■ Data for analysis ■
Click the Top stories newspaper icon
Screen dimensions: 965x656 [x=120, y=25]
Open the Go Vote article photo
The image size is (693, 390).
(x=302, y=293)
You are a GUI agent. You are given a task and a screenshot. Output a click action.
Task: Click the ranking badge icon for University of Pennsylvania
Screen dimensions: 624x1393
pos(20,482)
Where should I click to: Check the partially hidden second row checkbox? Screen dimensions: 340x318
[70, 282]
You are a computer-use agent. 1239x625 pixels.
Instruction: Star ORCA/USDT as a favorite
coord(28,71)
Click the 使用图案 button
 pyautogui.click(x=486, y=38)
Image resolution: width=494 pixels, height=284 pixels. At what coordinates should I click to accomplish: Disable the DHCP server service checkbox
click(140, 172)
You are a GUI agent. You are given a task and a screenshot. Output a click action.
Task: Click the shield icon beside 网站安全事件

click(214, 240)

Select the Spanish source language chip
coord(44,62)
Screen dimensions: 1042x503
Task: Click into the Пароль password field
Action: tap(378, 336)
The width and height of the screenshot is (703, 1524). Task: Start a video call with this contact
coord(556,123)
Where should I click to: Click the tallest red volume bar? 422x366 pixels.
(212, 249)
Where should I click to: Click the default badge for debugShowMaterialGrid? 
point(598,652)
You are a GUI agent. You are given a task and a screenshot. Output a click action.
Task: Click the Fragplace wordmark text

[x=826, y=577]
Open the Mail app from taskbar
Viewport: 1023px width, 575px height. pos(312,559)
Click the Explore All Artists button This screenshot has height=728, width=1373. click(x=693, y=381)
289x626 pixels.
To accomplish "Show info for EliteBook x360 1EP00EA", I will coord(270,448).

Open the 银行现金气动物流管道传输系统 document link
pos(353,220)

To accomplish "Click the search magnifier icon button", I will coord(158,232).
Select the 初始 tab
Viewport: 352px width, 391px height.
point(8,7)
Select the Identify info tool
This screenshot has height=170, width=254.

■ Your assignment ■
The expected output is an exact copy of all the records above.

■ Your response ■
Click the Top stories newspaper icon
Screen dimensions: 965x656 [x=120, y=25]
Open the Go Vote article photo
The image size is (693, 390).
(x=302, y=293)
You are a GUI agent. You are given a task and a screenshot. Output a click action.
Task: Click the ranking badge icon for University of Pennsylvania
Screen dimensions: 624x1393
pos(20,482)
Where should I click to: Check the partially hidden second row checkbox? Screen dimensions: 340x318
[70, 282]
You are a computer-use agent. 1239x625 pixels.
Instruction: Star ORCA/USDT as a favorite
coord(28,71)
Click the 使用图案 button
 pyautogui.click(x=486, y=38)
Image resolution: width=494 pixels, height=284 pixels. At what coordinates should I click to accomplish: Disable the DHCP server service checkbox
click(140, 172)
You are a GUI agent. You are given a task and a screenshot. Output a click action.
Task: Click the shield icon beside 网站安全事件

click(214, 240)

Select the Spanish source language chip
coord(44,62)
Screen dimensions: 1042x503
Task: Click into the Пароль password field
Action: tap(378, 336)
The width and height of the screenshot is (703, 1524). Task: Start a video call with this contact
coord(556,123)
Where should I click to: Click the tallest red volume bar? 422x366 pixels.
(212, 249)
Where should I click to: Click the default badge for debugShowMaterialGrid? 
point(598,652)
You are a GUI agent. You are given a task and a screenshot. Output a click action.
Task: Click the Fragplace wordmark text

[x=826, y=577]
Open the Mail app from taskbar
Viewport: 1023px width, 575px height. pos(312,559)
Click the Explore All Artists button This screenshot has height=728, width=1373. click(x=693, y=381)
289x626 pixels.
To accomplish "Show info for EliteBook x360 1EP00EA", I will coord(270,448).

Open the 银行现金气动物流管道传输系统 document link
pos(353,220)

To accomplish "Click the search magnifier icon button", I will coord(158,232).
Select the 初始 tab
Viewport: 352px width, 391px height.
point(8,7)
Select the Identify info tool
This screenshot has height=170, width=254.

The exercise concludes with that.